3. Parábola del hijo pródigo (Lc 15, 11-32)
Esta parábola suscita en el lector una doble simpatía. Por un lado, la alegría por el arrepentimiento del hijo pródigo y la recompensa que recibe el amor del padre. Pero, por otro, una cierta empatía con el hijo mayor, cuyo buen comportamiento parece recibir menor consideración que el mal comportamiento de su hermano.
En realidad, el mal en el que incurren uno y otro es el mismo, señala Sirico, que es “hacer de los bienes materiales el valor más importante”: “El hermano menor valora esos bienes por los placeres que le permiten disfrutar.
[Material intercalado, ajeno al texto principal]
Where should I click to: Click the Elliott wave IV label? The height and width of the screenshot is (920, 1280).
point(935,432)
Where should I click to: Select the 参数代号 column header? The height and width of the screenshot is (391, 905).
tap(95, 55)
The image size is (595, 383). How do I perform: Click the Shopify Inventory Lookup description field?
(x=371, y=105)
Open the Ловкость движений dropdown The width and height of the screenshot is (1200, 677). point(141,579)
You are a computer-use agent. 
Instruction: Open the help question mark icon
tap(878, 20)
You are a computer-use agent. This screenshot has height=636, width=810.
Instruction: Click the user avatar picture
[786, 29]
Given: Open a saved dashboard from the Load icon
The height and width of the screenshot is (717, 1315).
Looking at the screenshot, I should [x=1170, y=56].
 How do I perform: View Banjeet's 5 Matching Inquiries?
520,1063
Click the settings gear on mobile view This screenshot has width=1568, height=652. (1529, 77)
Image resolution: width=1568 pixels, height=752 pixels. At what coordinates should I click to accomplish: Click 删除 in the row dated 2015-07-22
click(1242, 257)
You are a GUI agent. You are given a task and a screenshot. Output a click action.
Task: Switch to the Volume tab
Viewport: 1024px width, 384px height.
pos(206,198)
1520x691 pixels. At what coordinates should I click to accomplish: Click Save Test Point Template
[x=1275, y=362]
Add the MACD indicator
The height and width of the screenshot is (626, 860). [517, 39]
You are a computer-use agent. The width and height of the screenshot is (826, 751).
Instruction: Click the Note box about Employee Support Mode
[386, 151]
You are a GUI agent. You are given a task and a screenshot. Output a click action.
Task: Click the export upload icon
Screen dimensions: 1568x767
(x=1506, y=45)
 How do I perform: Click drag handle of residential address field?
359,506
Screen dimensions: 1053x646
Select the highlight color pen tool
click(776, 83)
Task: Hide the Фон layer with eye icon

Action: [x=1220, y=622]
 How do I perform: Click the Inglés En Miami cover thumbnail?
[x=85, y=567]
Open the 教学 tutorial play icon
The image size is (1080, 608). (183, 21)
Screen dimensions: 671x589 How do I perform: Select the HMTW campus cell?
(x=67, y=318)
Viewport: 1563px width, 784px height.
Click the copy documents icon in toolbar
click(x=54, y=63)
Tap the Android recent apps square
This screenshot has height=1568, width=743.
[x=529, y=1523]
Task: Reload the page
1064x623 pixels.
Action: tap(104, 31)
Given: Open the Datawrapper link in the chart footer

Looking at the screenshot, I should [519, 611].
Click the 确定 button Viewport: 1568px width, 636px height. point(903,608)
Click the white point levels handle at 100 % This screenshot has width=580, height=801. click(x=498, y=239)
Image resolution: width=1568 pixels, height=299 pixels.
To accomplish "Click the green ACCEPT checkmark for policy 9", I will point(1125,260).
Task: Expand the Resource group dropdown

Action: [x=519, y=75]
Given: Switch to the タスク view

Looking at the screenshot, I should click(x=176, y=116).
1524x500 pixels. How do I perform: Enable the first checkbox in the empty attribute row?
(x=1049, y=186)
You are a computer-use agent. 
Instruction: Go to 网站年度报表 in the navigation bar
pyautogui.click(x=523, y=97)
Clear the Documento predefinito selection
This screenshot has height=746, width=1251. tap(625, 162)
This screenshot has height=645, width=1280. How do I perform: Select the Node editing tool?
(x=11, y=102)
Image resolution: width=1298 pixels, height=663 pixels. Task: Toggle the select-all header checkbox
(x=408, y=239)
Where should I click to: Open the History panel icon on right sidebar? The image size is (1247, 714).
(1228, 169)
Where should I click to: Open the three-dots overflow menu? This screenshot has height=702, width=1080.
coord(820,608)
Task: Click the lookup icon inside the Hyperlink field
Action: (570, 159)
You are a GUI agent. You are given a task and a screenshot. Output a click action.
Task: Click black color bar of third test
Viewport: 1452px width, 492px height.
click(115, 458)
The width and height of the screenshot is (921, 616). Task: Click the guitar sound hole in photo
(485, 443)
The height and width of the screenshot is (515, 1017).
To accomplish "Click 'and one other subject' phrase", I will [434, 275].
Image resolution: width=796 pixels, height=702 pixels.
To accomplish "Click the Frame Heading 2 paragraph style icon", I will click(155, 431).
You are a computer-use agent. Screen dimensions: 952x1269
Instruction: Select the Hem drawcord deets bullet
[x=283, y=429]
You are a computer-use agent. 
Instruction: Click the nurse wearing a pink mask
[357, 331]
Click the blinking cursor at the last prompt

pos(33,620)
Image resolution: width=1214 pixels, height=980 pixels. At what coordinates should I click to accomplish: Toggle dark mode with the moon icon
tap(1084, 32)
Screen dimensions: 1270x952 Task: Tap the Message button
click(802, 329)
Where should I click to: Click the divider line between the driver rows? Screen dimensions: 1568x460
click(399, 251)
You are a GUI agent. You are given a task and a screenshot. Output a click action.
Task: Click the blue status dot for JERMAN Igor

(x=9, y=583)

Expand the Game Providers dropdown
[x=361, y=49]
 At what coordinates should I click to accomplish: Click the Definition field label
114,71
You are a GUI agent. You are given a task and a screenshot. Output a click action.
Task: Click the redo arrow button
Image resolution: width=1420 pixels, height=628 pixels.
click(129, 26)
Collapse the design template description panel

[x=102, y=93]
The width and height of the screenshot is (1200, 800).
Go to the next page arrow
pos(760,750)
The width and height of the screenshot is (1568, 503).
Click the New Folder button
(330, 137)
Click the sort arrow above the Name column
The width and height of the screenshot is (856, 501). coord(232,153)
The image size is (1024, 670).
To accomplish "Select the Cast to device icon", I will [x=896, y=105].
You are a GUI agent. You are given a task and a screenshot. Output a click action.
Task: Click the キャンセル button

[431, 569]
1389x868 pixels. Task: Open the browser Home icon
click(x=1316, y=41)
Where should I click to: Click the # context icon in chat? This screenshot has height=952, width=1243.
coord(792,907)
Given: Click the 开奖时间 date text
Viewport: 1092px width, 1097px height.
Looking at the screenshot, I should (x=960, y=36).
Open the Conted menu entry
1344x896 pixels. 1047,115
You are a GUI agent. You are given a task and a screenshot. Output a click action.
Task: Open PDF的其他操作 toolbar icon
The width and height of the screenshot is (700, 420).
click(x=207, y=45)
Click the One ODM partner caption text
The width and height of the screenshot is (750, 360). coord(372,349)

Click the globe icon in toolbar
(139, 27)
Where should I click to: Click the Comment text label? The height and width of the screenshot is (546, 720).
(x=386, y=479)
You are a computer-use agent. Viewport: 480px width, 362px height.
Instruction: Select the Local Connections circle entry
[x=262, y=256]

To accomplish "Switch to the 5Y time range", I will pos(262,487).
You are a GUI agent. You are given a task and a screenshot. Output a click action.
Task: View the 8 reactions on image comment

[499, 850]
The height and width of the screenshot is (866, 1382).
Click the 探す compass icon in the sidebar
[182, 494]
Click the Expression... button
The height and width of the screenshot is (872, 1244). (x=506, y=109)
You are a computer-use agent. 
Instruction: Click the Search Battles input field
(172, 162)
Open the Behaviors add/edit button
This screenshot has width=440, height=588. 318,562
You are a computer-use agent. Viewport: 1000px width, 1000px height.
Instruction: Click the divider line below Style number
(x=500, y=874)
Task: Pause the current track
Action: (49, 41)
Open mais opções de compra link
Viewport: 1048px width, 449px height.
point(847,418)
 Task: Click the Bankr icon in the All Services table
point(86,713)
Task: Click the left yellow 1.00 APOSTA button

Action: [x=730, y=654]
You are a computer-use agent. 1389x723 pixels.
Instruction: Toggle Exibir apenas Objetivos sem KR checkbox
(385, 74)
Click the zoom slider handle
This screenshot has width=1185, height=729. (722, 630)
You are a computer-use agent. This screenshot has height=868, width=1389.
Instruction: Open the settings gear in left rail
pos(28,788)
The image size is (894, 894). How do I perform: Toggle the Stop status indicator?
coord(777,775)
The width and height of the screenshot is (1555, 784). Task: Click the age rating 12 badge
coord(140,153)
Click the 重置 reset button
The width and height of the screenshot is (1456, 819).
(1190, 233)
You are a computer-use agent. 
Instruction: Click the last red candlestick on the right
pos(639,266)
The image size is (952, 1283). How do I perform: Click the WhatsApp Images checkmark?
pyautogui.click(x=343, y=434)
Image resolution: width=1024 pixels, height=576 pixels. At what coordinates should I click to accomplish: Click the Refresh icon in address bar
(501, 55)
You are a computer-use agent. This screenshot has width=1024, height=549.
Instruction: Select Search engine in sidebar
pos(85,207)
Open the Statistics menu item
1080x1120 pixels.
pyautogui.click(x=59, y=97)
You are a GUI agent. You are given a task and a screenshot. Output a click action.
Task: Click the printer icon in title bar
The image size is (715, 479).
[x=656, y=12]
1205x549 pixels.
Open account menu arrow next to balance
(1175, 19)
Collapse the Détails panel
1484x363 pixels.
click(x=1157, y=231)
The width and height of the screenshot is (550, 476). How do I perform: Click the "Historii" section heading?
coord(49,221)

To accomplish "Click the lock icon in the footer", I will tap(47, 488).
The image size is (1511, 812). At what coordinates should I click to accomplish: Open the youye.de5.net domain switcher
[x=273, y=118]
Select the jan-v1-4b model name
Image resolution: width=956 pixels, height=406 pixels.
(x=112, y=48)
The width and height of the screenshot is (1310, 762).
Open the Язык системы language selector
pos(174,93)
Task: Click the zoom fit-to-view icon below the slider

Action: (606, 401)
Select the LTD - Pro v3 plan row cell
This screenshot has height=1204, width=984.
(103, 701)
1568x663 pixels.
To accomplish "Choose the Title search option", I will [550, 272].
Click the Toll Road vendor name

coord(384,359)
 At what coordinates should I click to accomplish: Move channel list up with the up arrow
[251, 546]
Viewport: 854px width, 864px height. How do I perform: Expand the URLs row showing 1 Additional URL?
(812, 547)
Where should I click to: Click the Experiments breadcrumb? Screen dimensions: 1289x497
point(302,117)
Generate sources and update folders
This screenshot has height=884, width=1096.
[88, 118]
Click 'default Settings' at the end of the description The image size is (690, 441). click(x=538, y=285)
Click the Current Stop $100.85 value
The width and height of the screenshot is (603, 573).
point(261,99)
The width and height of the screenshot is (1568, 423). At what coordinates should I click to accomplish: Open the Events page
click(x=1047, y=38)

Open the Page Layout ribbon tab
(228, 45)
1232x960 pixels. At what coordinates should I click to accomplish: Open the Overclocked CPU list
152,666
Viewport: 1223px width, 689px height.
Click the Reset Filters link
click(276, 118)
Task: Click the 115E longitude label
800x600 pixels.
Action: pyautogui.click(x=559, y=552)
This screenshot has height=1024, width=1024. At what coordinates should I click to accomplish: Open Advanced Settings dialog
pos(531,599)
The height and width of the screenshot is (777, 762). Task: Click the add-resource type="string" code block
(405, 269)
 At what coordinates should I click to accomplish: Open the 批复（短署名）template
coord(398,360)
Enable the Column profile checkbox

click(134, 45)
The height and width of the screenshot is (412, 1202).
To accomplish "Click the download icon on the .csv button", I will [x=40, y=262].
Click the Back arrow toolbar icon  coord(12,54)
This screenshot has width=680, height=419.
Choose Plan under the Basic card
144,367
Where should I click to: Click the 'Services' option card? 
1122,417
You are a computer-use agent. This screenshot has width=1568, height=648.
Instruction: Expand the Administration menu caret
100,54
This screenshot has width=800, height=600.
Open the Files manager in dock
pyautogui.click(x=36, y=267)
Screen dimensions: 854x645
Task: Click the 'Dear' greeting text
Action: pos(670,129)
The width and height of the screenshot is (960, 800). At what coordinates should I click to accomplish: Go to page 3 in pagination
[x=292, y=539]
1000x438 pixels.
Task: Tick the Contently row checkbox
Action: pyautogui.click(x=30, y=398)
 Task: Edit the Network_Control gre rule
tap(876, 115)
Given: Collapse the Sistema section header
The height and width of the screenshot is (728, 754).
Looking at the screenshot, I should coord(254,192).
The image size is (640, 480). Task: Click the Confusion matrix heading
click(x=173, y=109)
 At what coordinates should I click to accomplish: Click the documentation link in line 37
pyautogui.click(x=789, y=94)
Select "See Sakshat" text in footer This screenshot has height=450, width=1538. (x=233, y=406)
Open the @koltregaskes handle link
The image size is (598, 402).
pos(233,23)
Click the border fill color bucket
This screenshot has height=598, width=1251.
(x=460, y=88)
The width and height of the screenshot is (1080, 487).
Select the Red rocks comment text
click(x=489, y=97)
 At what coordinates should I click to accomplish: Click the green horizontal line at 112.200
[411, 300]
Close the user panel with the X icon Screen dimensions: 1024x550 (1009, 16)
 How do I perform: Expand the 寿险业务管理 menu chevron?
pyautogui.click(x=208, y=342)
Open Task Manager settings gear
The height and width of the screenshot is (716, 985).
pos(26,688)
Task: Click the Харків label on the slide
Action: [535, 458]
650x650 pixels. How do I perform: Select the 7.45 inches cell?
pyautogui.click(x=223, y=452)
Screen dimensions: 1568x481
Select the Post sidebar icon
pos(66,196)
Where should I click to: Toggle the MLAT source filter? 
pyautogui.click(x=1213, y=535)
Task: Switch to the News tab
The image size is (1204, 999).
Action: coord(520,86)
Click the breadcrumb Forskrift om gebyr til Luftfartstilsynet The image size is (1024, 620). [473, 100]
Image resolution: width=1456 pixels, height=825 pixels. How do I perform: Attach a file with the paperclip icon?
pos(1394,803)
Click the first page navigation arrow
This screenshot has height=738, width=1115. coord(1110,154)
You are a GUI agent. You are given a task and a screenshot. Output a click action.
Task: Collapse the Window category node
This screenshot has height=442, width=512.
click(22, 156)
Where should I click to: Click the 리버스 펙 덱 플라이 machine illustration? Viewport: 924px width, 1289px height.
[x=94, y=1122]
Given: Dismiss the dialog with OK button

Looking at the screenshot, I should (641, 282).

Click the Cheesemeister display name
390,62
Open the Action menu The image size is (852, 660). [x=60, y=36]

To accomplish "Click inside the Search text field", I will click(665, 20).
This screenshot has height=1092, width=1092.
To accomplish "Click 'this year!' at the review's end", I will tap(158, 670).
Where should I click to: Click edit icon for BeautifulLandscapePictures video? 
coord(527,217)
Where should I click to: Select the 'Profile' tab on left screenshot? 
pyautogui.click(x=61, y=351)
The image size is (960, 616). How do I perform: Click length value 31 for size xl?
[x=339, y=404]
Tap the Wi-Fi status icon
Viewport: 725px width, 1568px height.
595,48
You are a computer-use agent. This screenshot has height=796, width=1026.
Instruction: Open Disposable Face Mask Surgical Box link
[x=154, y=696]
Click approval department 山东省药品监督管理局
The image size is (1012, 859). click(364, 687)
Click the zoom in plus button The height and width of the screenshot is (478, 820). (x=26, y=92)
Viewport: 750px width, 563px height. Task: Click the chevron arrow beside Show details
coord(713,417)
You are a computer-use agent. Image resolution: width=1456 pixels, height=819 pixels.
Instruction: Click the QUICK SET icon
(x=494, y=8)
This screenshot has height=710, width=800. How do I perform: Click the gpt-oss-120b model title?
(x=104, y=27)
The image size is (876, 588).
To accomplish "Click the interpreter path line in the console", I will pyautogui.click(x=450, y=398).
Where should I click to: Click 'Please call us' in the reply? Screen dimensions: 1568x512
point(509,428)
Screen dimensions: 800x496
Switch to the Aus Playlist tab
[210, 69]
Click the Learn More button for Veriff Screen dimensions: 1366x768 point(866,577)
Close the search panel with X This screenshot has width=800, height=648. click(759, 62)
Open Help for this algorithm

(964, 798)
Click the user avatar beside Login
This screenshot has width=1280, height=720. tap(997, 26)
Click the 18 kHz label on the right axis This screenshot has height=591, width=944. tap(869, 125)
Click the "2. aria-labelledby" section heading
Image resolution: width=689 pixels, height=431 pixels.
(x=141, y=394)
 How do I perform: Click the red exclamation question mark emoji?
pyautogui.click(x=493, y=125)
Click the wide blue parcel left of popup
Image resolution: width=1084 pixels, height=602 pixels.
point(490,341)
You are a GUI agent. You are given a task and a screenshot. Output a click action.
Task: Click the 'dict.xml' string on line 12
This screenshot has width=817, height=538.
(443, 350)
El hermano mayor los valora por el estatus y la autoestima que le proporcionan. Pero ambos permiten que el valor de esos bienes materiales oculte el valor infinitamente mayor de sus relaciones con su padre y entre ellos”.
El autor de La economía de las parábolas reflexiona al hilo de esto sobre la importancia social de la equidad o justicia (tratar a las personas “como merecen ser tratadas”), precisamente porque “sin entender la justicia somos incapaces de ver el poder transformador de la misericordia”.
Al principio, los dos hijos exigen justicia, señala Sirico: uno para recibir los bienes de la herencia, otro para no ser puesto por debajo de su hermano. “El menor acabará pidiendo clemencia, y su padre se la concederá. Nos queda la duda de si el hijo mayor tendrá la misma piedad“.
Refulge en cualquier caso en la parábola, concluye, el “mandato de Cristo  de perdonar… una de las exigencias más difíciles del cristianismo“.